Gangguan neurologis misalnya edem serebri dan peningkatan tekanan
intracranial yang dapat menyebabkan herniasi atau kompresi batang otak,
kejang, dan transformasi hemoragik. Gangguan non neurologis, misalnya
adalah infeksi seperti pneumonia, gangguan jantung, gangguan keseimbangan
elektrolit, edem paru, hiperglikemi reaktif.
Kejang biasanya muncul dalam 24 jam pertama pasca stroke dan biasanya
parsial dengan atau berkembang menjadi umum. Kejang berulang terjadi pada
20-80% kasus. Penggunaan anti konvulsan sebagai profilaksis kejang pada
pasien stroke tidak terbukti bermanfaat.
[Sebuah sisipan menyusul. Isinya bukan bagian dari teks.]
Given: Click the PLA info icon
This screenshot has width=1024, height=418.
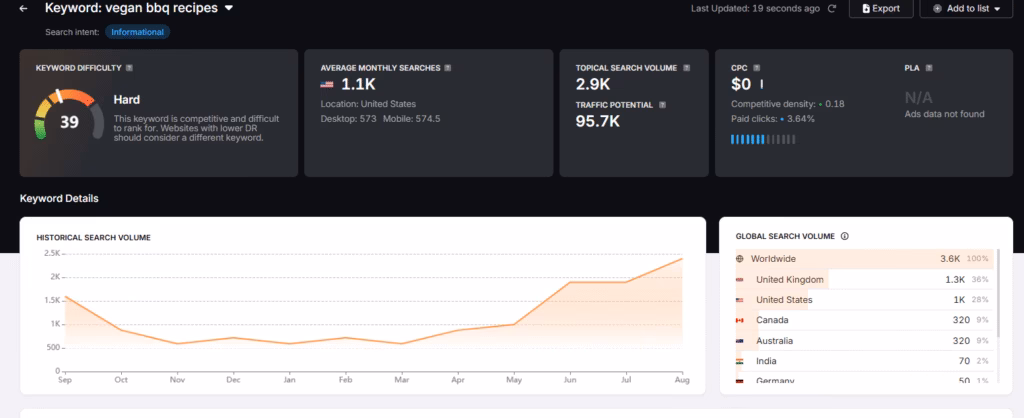Looking at the screenshot, I should click(926, 68).
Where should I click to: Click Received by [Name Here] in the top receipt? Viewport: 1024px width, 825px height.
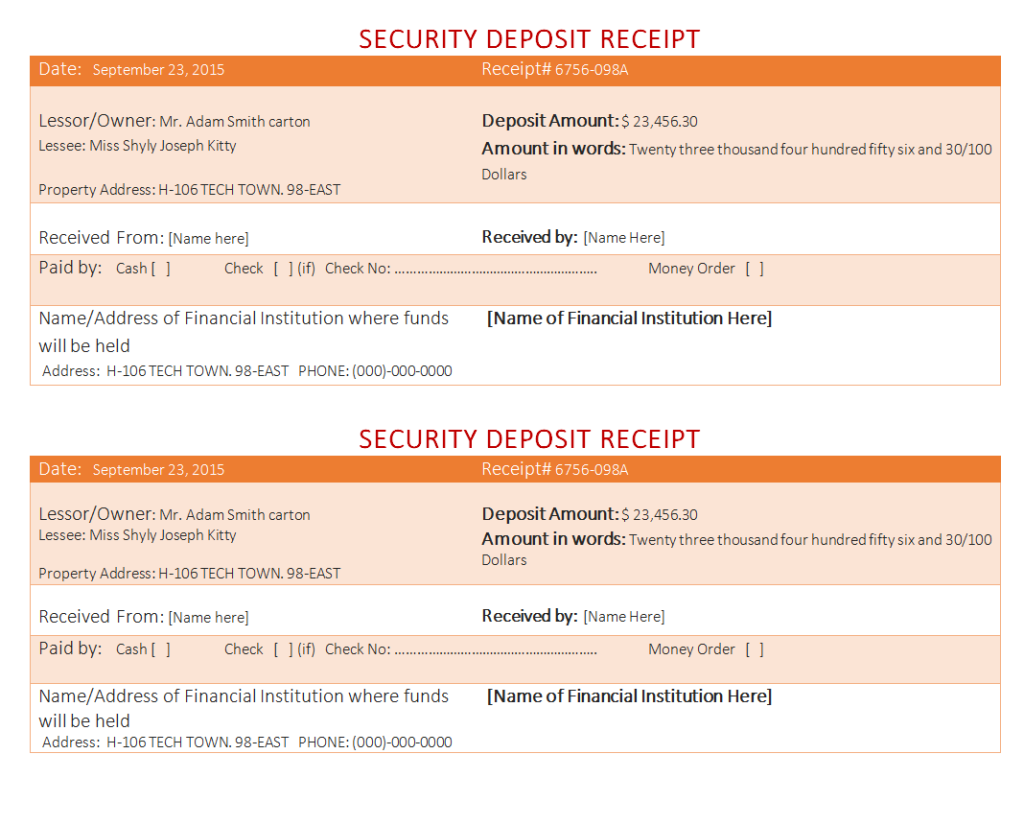624,238
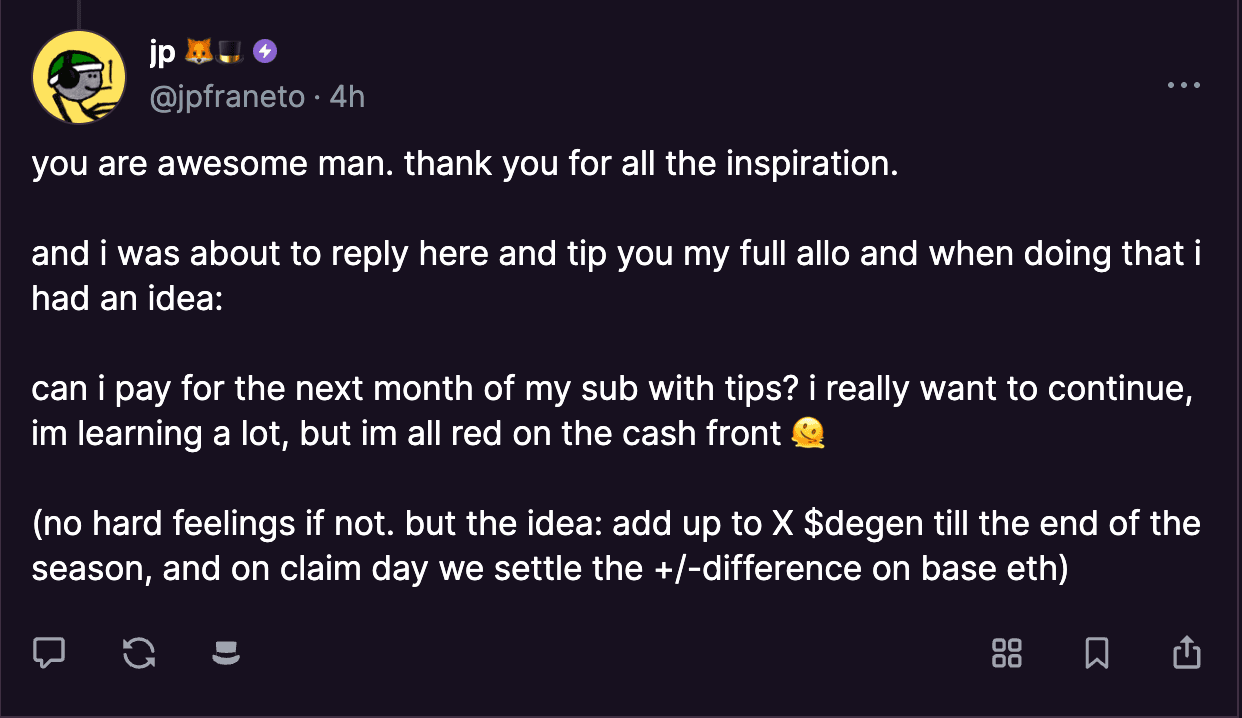This screenshot has width=1242, height=718.
Task: Click the "had an idea:" text line
Action: pos(125,299)
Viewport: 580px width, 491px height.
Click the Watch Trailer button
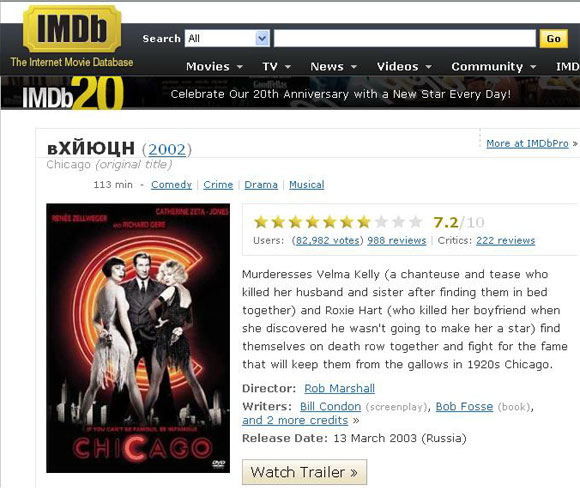[x=304, y=472]
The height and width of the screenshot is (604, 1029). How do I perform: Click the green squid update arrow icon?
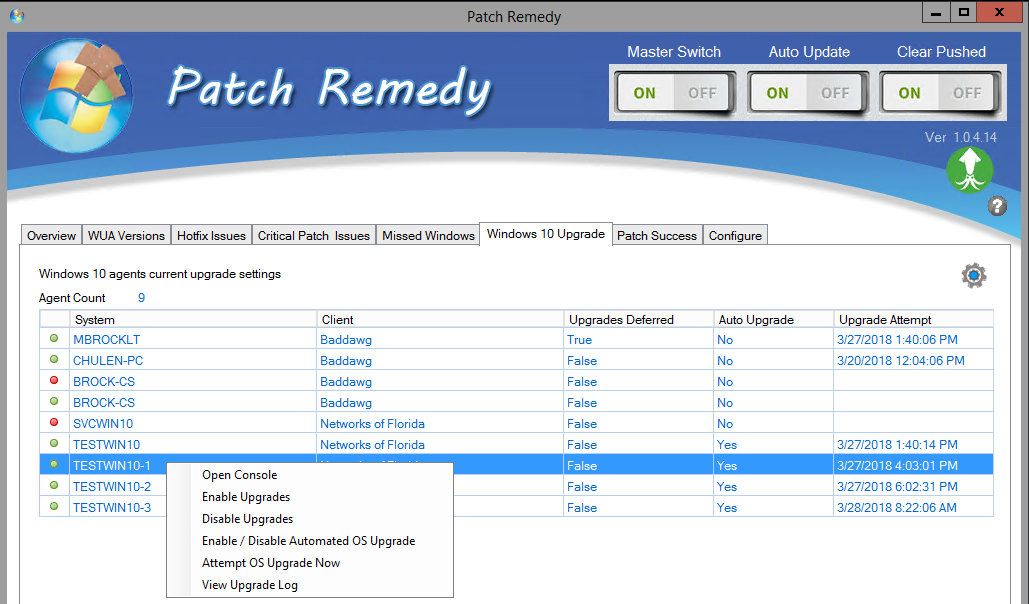[x=969, y=170]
Terapi kejang pada pasien stroke sama
dengan penanganan kejang pada umumnya.

J. Prognosis
Dapat beresiko terjadinya infark hemoragik terutama pada pasien usia tua (>
65 tahun), riwayat perdarahan, GIT, hipertensi tidak terkontrol, dan kombinasi
penggunaan anticoagulan dan antiplatelet sehinngga prognosanya lebih buruk.

Prognosa stroke infark emboli sebenarnya ditentukan oleh kejadian emboli


berikutnya dan penyakit yang mendasari seperti gagal jantung, miocard infark,
bacterial endocarditis, malignancy, dan lain-lain. (Ropper, 2005).